Rare earth metals are essential in research, development, and manufacturing of new consumer and industrial electronics, including several critical uses in alternative energy infrastructure such as wind turbines, electric cars, and nuclear reactor rods.
Rare earth metals are metal compounds found as ore in the earth’s crust that has specific chemical, magnetic, and electronic properties. Rare earth metals are present in computer hardware, smartphones, compact fluorescent bulbs, and especially magnets of all strengths and types.
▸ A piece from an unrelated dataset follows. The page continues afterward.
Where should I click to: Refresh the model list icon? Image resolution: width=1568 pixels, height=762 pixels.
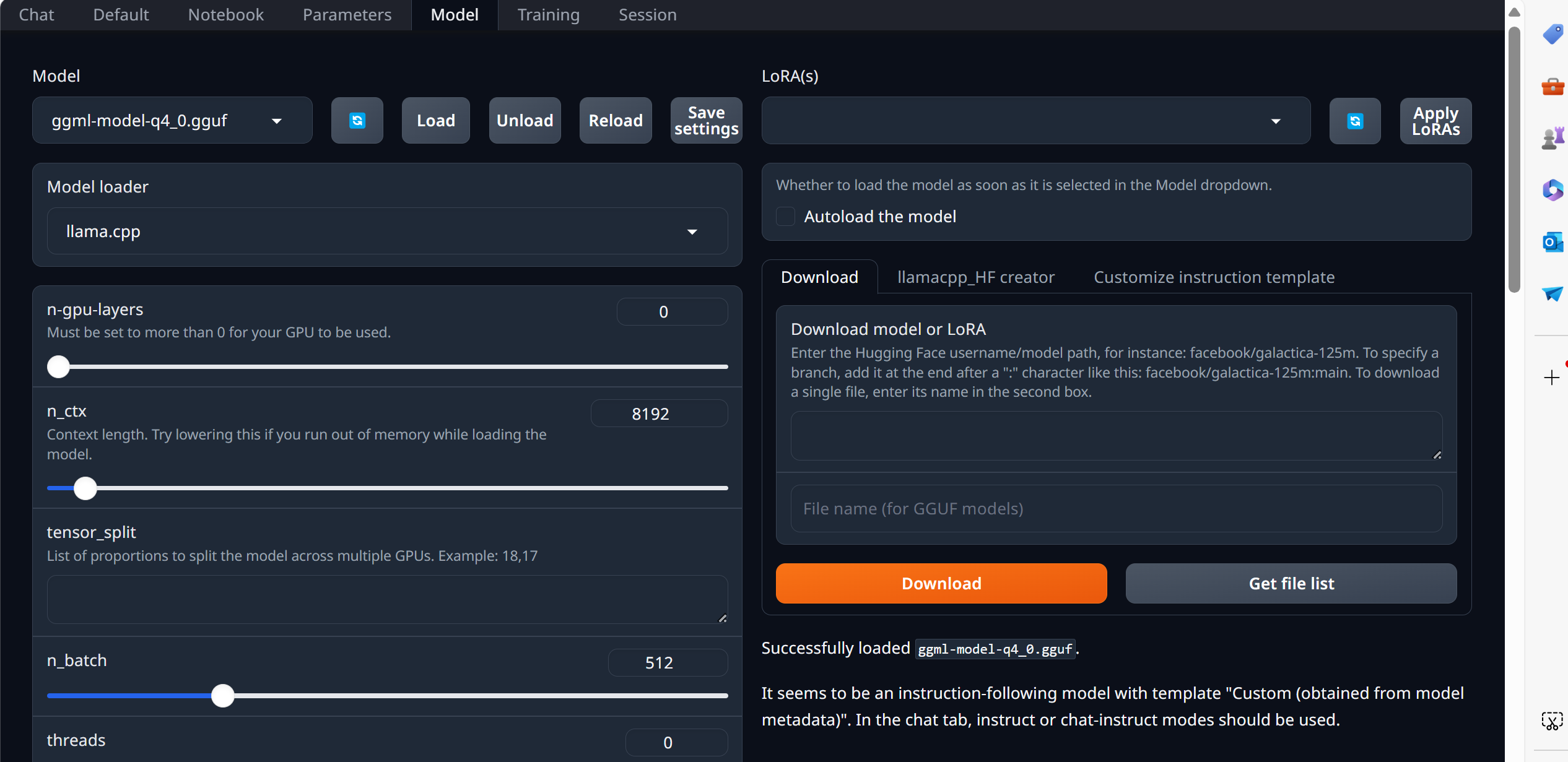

These metal ores are typically mined, and the ore processed to extract the elemental metal. Both the mining and extraction are difficult, expensive, and energy intensive processes. At this time, the majority of rare earth metals are used once, and then discarded as parts of consumer electronics, as methods of recycling and extracting the metals are only newly developed.
Filtration of Metals
Public-private partnerships have been working to develop the technologies needed to recycle rare earth metals from post-consumer electronics and other products. The Department of Energy’s Oak Ridge National Laboratory, in collaboration with Momentum Technologies, has been developing a variety of processes. Its end goal is to provide a filtration processing that can separate the metals in one pass.
One of the challenges has been the need to separate the various rare earth metals from each other, as they tend to have similar magnetic and chemical properties. These properties are used to develop filtration processes, and the various metals tend to be too similar for the current filtrations. However, manufacturers are testing some combined rare earth metal compounds that have not been separated. They are finding that combinations of the metals are working in the manufacturing processes. Further filtration and separation of the individual metals may not be necessary.
The goal for all of the research programs is to develop a recycled rare earth metal in a form that can reenter the manufacturing supply chain. The first stage includes separating the rare metal containing parts from the rest. There are other challenges in electronic recycling, including dealing with hazardous waste.
Many of the recycling programs are going to require specialized equipment to deal with electric cars, wind turbines, and other large products. Even with the challenges, the energy needed to mine and process raw ore is considerable and comes with human and political costs. Opportunities for development and expansion of electronics recycling processes and systems are growing.